De acuerdo a los indicadores, las estimaciones del crudo Brent (Mar del Norte) se redujo 31 centavos, un 0,4%, situándose en US$ 71,11 por barril, mientras que el valor del West Texas Intermediate (EE.UU.), disminuyó 32 centavos, o un 0,5%, alcanzando los US$ 67,36 cada 159 litros. Las tentativas de una posible tregua hicieron caer el precio del 'oro negro' a su nivel más bajo desde el 1 de octubre y después de certificarse que el ataque de represalia de Israel contra la nación persa, de hace 4 días, no afectó la infraestructura petrolera de Teherán.
Pese a los indicadores con un grado de margen alentador, Esmaeil Baghaei, portavoz del ministerio de Asuntos Exteriores de Irán, expresó ayer lunes que Teherán "utilizará todas las herramientas disponibles" para responder al bombardeo israelí del fin de semana, lo cual genera dudas del éxito a corto plazo en un proceso de pacificación de la región.
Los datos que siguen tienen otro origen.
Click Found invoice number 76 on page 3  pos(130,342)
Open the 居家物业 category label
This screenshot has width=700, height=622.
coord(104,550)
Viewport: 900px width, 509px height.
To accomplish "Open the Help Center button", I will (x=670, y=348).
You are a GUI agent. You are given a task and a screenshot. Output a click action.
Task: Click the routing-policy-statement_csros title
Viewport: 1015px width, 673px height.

La tendencia bajista del petróleo no solo se vio alentada por un hipotético proceso de paz en Próximo Oriente, sino también, por la caída de la demanda de petróleo de China, el mayor importador de crudo del mundo, impactando sobre la sostenibilidad del consumo y los precios globales de la commodity.
Recientemente, el Banco Popular de China hizo una serie de reformas sobre sus tasas de interés, con el objetivo de romper con la conducta de los cientos de millones de ciudadanos chinos, quienes tienden al ahorro y no a la inversión o el consumo. A su vez, redujo el coeficiente de reserva de depósitos en 5 por ciento, liberando cerca de 1 billón de yuanes (aproximadamente 128.000 millones de euros), generando liquidez y disponibilidad monetaria para el mercado financiero.
En este contexto, la gigante petrolera del mayor productor mundial de crudo, Arabia Saudita, conocida como 'Saudi Aramco' afirma que el mercado de provisión se encuentra equilibrado, y que la demanda promedio se estabilizará en 104,5 millones de barriles diarios este año.
Desde otra arista, los grandes inversionistas occidentales del sector se encuentran a la espera del informe semanal del Instituto Americano del Petróleo, quién publicará los datos acerca de los inventarios de reservas petroleras de Estados Unidos, lo que impactaría también sobre los precios internacionales.